Having already received €89bn in assistance to keep functioning, the banks can’t resume business unless the cap is removed. Without additional ECB support, there would quickly be serious dislocation in the economy as businesses and government cannot pay salaries, and key imports like food and medicines cannot be guaranteed. Many businesses would cease to operate. So if the eurozone does not restart negotiations then Grexit could follow, de facto if not de jure, as the banks run out of cash.
If the eurozone shuts out Greece from ECB assistance, the Greek government would then be forced to issue promissory notes or IOUs: in essence the precursor of a new Greek currency, to which the Greek Central Bank and the Greek banks would need to be parties. Indeed, outgoing finance minister Yanis Varoufakis has already indicated that this is a possibility. In theory this exit from the euro could be reversed if an agreement were reached with the eurozone.
But a dual currency limbo cannot last long. Very quickly it would make sense to convert all bank accounts, prices and contracts to the new currency. Because it would take time to issue new drachma notes, euro notes would continue to circulate alongside IOUs. But people would seek to hide them in the knowledge that the new drachma would quickly devalue, probably by about 50%. It is also likely that the euro would eventually stop being legal tender and tight capital controls would operate, with a forcible conversion of euro notes to new drachma notes.

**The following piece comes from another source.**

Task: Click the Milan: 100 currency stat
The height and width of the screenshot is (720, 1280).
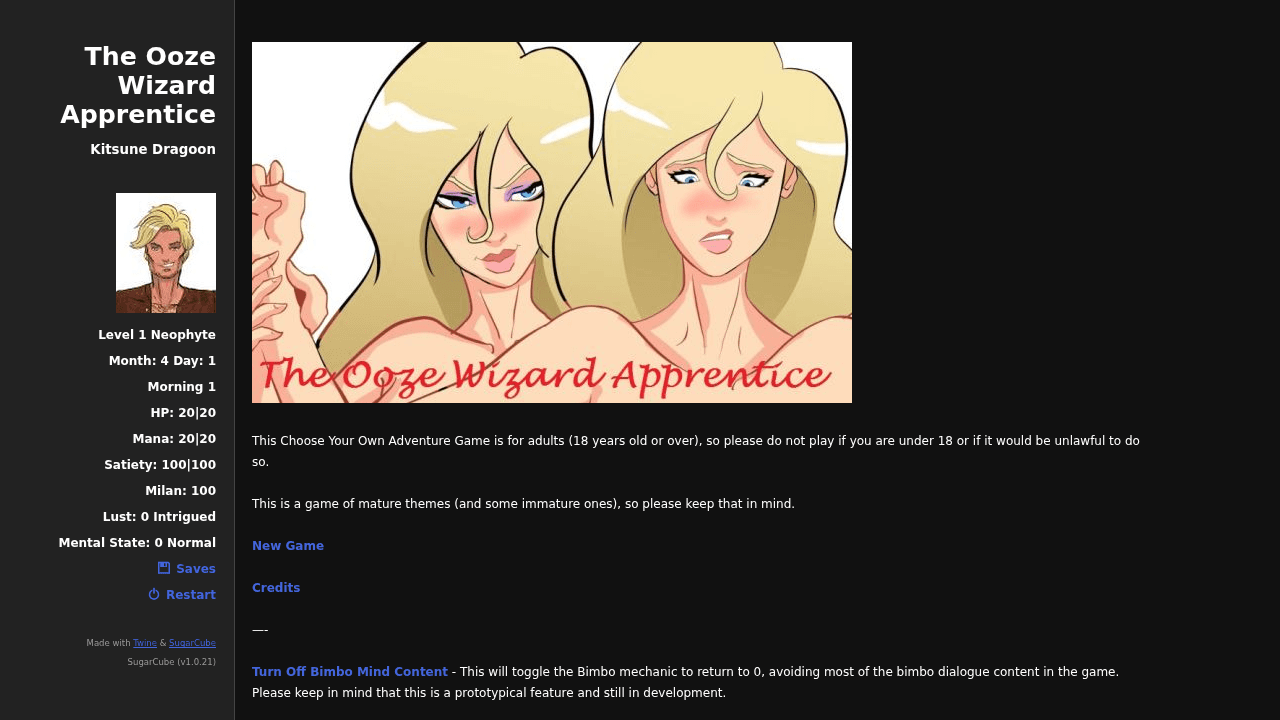Action: (180, 491)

For the creditors, Grexit means Greece could walk away from its debt, which is mostly held by governments rather than European banks. This will have a negative fiscal impact on large eurozone countries like Germany, France, Italy and Spain. But European banks have built up capital reserves in the last five years and should be able to withstand the shock of the sovereign bonds of large eurozone countries that they hold on their balance sheets plunging in value as a result.
For the eurozone, the key will be to prevent a contagion through increasing debt costs to other weaker members such as Spain, Portugal, Ireland and Italy. The ECB will need to use whatever it takes to defend these countries, including its Outright Monetary Transactions programme, under which it can buy their sovereign bonds.
For Greece, debt relief would follow an exit from the eurozone. But there are risks, not least that it would have violated its adherence to EU treaties by exiting the euro. So an exit from the EU, though seemingly implausible, cannot be excluded.
And in spite of having a currency with a much lower value following a Grexit, there might be little benefit to net exports for Greece. This is because the Greek economy is quite closed, with net exports less responsive than might be expected to a devaluation. Greece would also need to maintain a fiscal surplus with no short-run external finance sources. So for Syriza this risks being a pyrrhic victory. For the eurozone and the EU, meanwhile, this is their biggest ever challenge.